Problem: Write the data out again, word for word.

Input for this task:
+ + +

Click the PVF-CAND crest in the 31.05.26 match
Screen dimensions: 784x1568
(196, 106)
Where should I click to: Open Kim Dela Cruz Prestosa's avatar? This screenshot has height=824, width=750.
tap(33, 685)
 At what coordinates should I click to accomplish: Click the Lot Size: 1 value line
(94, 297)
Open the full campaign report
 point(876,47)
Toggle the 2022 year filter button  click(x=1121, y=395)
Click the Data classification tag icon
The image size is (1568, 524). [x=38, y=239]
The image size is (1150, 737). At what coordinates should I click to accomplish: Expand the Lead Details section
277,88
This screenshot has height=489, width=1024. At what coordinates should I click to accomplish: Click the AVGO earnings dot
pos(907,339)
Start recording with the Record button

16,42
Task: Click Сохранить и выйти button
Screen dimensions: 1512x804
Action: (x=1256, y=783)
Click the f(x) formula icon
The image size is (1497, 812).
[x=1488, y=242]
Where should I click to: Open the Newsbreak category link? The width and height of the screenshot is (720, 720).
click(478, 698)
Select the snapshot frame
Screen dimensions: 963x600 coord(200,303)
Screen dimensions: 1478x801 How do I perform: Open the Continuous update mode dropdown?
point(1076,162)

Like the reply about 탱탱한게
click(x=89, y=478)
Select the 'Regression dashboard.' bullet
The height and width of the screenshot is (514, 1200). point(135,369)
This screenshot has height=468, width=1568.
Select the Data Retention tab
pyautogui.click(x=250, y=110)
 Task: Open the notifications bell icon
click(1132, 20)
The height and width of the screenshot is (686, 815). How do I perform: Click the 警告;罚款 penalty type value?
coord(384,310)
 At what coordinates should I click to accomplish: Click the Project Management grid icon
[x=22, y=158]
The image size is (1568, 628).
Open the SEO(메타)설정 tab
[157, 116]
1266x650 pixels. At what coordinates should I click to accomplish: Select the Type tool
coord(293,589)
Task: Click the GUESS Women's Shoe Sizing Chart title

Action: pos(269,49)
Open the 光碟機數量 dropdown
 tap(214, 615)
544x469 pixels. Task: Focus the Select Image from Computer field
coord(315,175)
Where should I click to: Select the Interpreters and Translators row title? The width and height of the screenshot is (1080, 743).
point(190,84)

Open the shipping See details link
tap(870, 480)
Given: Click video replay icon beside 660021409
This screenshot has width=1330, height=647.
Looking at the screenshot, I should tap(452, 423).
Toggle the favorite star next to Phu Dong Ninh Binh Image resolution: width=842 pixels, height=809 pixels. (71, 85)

+ + +

Solution:
Click the PVF-CAND crest in the 31.05.26 match
Screen dimensions: 784x1568
(196, 106)
Where should I click to: Open Kim Dela Cruz Prestosa's avatar? This screenshot has height=824, width=750.
tap(33, 685)
 At what coordinates should I click to accomplish: Click the Lot Size: 1 value line
(94, 297)
Open the full campaign report
 point(876,47)
Toggle the 2022 year filter button  click(x=1121, y=395)
Click the Data classification tag icon
The image size is (1568, 524). [x=38, y=239]
The image size is (1150, 737). At what coordinates should I click to accomplish: Expand the Lead Details section
277,88
This screenshot has height=489, width=1024. At what coordinates should I click to accomplish: Click the AVGO earnings dot
pos(907,339)
Start recording with the Record button

16,42
Task: Click Сохранить и выйти button
Screen dimensions: 1512x804
Action: (x=1256, y=783)
Click the f(x) formula icon
The image size is (1497, 812).
[x=1488, y=242]
Where should I click to: Open the Newsbreak category link? The width and height of the screenshot is (720, 720).
click(478, 698)
Select the snapshot frame
Screen dimensions: 963x600 coord(200,303)
Screen dimensions: 1478x801 How do I perform: Open the Continuous update mode dropdown?
point(1076,162)

Like the reply about 탱탱한게
click(x=89, y=478)
Select the 'Regression dashboard.' bullet
The height and width of the screenshot is (514, 1200). point(135,369)
This screenshot has height=468, width=1568.
Select the Data Retention tab
pyautogui.click(x=250, y=110)
 Task: Open the notifications bell icon
click(1132, 20)
The height and width of the screenshot is (686, 815). How do I perform: Click the 警告;罚款 penalty type value?
coord(384,310)
 At what coordinates should I click to accomplish: Click the Project Management grid icon
[x=22, y=158]
The image size is (1568, 628).
Open the SEO(메타)설정 tab
[157, 116]
1266x650 pixels. At what coordinates should I click to accomplish: Select the Type tool
coord(293,589)
Task: Click the GUESS Women's Shoe Sizing Chart title

Action: pos(269,49)
Open the 光碟機數量 dropdown
 tap(214, 615)
544x469 pixels. Task: Focus the Select Image from Computer field
coord(315,175)
Where should I click to: Select the Interpreters and Translators row title? The width and height of the screenshot is (1080, 743).
point(190,84)

Open the shipping See details link
tap(870, 480)
Given: Click video replay icon beside 660021409
This screenshot has width=1330, height=647.
Looking at the screenshot, I should tap(452, 423).
Toggle the favorite star next to Phu Dong Ninh Binh Image resolution: width=842 pixels, height=809 pixels. (71, 85)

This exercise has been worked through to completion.